In prison, she has earned her GED, has taken college courses, has published in a scholarly journal, and has taken on the role of spokesperson for the Missouri chapter of Black and Pink, a prison abolitionist organization advocating for the rights of LGBTQ people and people living with HIV/AIDS behind bars. (Disclosure: I serve as an Academic Associate for the PJP).

Trimble’s advocacy for, and mentoring of, LGBTQ people in prison acquired a state-wide reputation in 2018, when another incarcerated person, Jessica Hicklin, successfully sued the Missouri Department of Corrections in an effort to force it to allow hormone therapy for transitioning people.

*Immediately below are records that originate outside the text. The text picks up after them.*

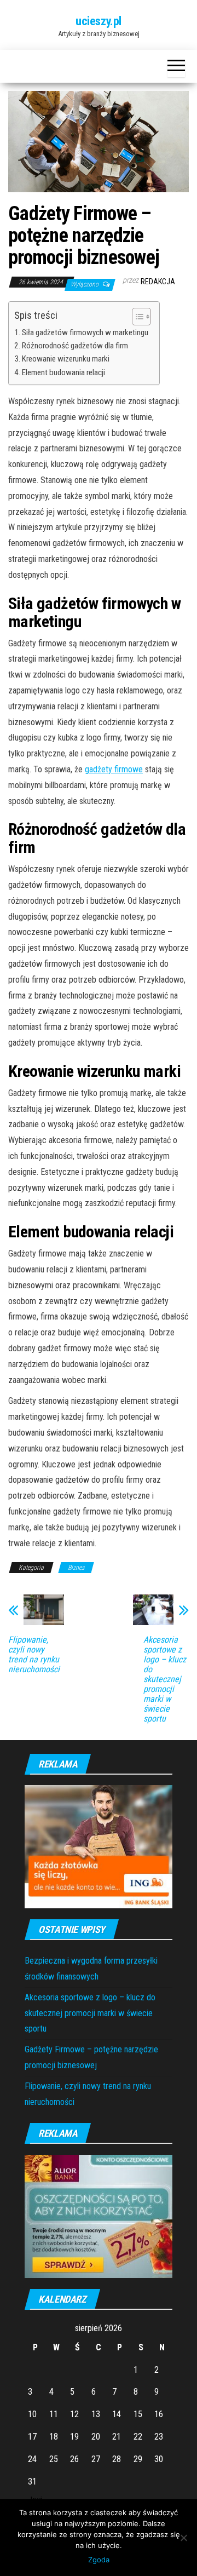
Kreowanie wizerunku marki (65, 359)
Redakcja (158, 281)
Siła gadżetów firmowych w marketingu (85, 332)
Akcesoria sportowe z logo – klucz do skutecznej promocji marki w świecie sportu (164, 1679)
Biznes (76, 1567)
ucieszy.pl (98, 21)
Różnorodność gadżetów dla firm (75, 346)
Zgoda (98, 2559)
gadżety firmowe (114, 769)
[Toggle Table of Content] (136, 316)
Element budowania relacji (63, 372)
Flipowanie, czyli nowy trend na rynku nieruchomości (34, 1654)
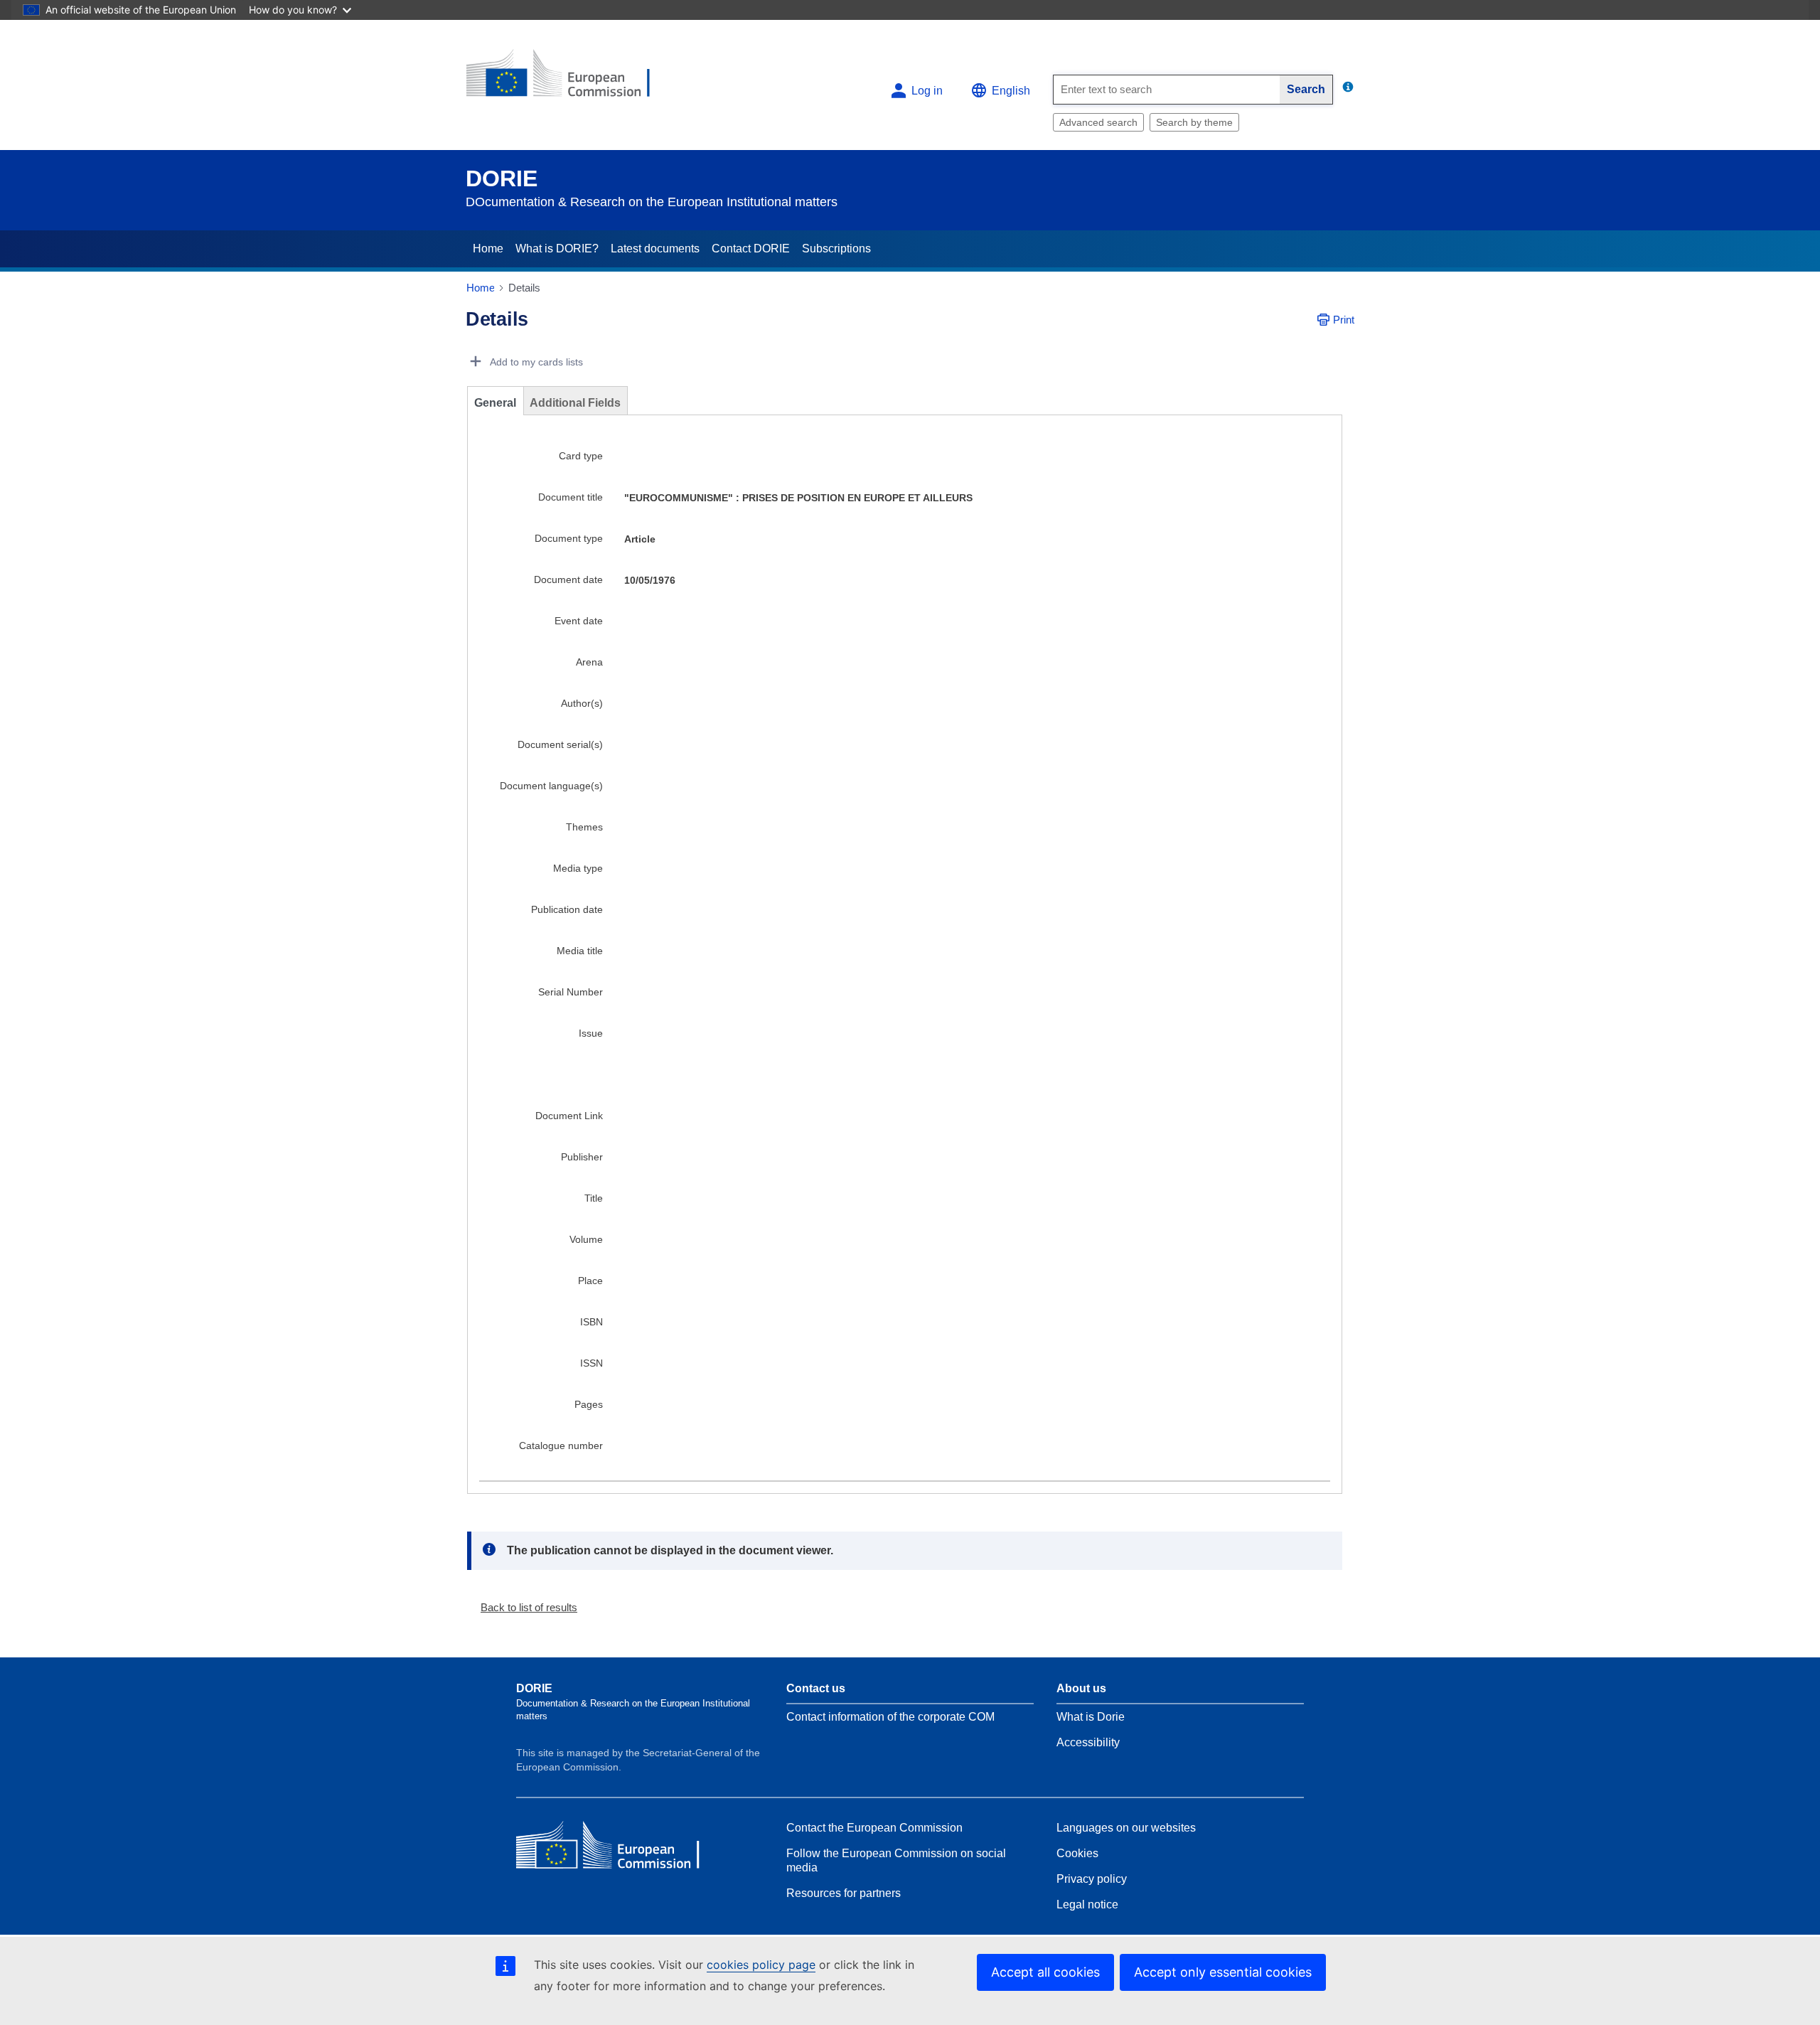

“Prior to that, transgender healthcare was not something that was a topic,” recounts Trimble. “The medical and mental health staff weren’t trained. In order for me to get the treatment that I needed, I knew that I was going to have to be the smartest person in the room. I studied the Endocrine Society guidelines for hormone therapy, I studied the standards of care from the Center of Excellence for Transgender Health at the University of California, I studied psychology papers, everything. I became the smartest person in the room. Girls around the state would write to Jessica because they knew about her lawsuit, and Jessica was like, ‘Look, I really don’t have the time to help all these girls. I’ve got all this other litigation going on,’ so she put them in touch with me. I started educating them and helping them get to the next levels. They started calling me ‘Mother’ and I accepted that role. I advocate for their continued healthcare and mental healthcare. When they don’t get it, I try to counsel them as best I can and give them the information that they’re lacking.”

 

While all states incarcerate cis women in different facilities than cis men, most of them think nothing of incarcerating trans women alongside cis men. As a matter of fact, any LGBTQ-specific services whatsoever are hard to come by behind bars.

 

“I use the analogy of Alcoholics Anonymous,” Trimble says. “AA is a support group by nature, but I’m in an all-men’s prison so you have predominantly cis heterosexual men. My life and my lifestyle and my relationship choices, the domestic abuse, the rapes, my past drug addiction, etc., all play a part. Yet, when you bring any of that up in a group of heterosexual people, they’re like ‘Oh, man, I really don’t want to hear this.’ Which is why in the free world, there are LGBTQ-friendly AA and NA groups. Unfortunately, here in Missouri, they’re completely unsympathetic to the LGBTQ community. Being in the middle of the Bible Belt, I guess it’s their belief that should they permit such a support group, they would in some way be encouraging or endorsing a ‘homosexual lifestyle’. So many [incarcerated LGBTQ people] shy away from involvement with these rehabilitative programs.”

 

In 2015, Black and Pink surveyed 1,118 incarcerated LGBTQ people about their identities, their health, their education, their experiences with the criminal justice system and with violence, and their relationships with other people. The statistics that resulted from the compiled answers are thoroughly depressing. You can find the report at blackandpink.org, and a wealth of additional information about LGBTQ people in prison at prisonpolicy.org/research/lgbt/.

So, yes, it is vitally important that America’s democratic backsliding under Trump be arrested. But simply reverting to an Obama-era “old normal” is a woefully inadequate political agenda for the new government. Only when we’re capable of respecting the human rights of someone like Patricia Elaine Trimble, a person relegated to the very margins of our society, we’ll know we’ve made true progress.